Lover of Fuzzy Meatloaf

incoherent posted:

I've went back and forth with his book and the Self-paced. It is good book to augment. I would recommend signing up for safari books as you're going to get pretty much all the good books in addition to the MS ones.

The MS books provide examples to lab out with and they walk you though each step.

Can you give me links to what you are referring to. I do not want to get or select the wrong item(s).

Thanks in advance.

Demonachizer
Aug 7, 2004

Martytoof posted:

Yeah, it's up and running now. Self paced, fairly mundane. It's basically a set of exercises you do in a virtual lab according to slides and a book that you should buy but I guess you don't have to. Honestly I wouldn't recommend this to someone who wasn't already somewhat familiar with vSphere, but as a means to knock out your cheap VCP classroom prereq. it's pretty decent.

The lab machines are super slow :(

Yeah this is my complaint about it too. It really is just a hurdle to jump over to be able to take the exam. I won't learn much if anything from it. Also I don't like the instructors speaking voice being a New Englander.

incoherent
Apr 24, 2004

01010100011010000111001
00110100101101100011011
000110010101110010

MrBigglesworth posted:

Can you give me links to what you are referring to. I do not want to get or select the wrong item(s).

Thanks in advance.

http://www.safaribooksonline.com is the site. Its a subscription service, but they have all the major books for access. If you go here, you can sign up for 20/mo for 6 months. (this is not a referral, its just the link on the website).

MrBigglesworth
Mar 26, 2005

Lover of Fuzzy Meatloaf
How does the CD access work then? The book descriptions all talk about the CD.

SeamusMcPhisticuffs
Aug 2, 2006

republicans.bmp

Ozu posted:

Possibly related, but what the general requirements to joining say a state police "cyber crimes division"? Massive amounts of forensics experience or do you need to join and work your way over from detective?

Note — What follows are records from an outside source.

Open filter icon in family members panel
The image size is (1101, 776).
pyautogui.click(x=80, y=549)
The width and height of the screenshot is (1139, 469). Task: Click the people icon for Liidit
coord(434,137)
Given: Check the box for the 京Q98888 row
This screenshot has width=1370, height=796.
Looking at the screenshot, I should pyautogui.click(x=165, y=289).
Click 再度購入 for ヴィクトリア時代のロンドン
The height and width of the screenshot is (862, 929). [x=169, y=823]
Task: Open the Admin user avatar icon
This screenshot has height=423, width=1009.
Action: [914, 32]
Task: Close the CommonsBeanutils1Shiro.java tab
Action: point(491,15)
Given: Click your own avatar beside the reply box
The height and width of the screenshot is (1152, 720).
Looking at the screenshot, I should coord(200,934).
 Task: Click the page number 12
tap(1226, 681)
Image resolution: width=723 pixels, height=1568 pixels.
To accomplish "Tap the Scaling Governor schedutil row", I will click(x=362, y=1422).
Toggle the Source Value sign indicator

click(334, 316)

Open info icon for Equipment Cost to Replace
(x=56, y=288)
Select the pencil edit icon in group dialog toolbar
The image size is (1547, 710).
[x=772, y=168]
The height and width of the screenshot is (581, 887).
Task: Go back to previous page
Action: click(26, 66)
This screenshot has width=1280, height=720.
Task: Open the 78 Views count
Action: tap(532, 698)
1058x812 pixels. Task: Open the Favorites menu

Most of the guys I've ever met in that position were police officers first. The Fed puts on some really intensive computer forensics class at FLETC in Georgia, and to qualify go there you don't need to know a whole lot more than the average skilled computer user. Mostly understanding how disks work and some basic command line stuff. The first class (IDEA) is a week and gets everyone up to speed for forensics, but the second class (SCERS) is two weeks and from what I've heard it's a lot harder than the website makes it sound. FLETC also offers a ton of other computer related courses, but those are the big ones. A lot of the other stuff in "Cyber" poo poo is just being savvy about social networking and which hip hops those kids are playing on their boom blasters these days. It is possible to work your way in from the IT side, but it's also possible that at some point you'll likely have to cross over and get sworn in. The exception would be major metro departments.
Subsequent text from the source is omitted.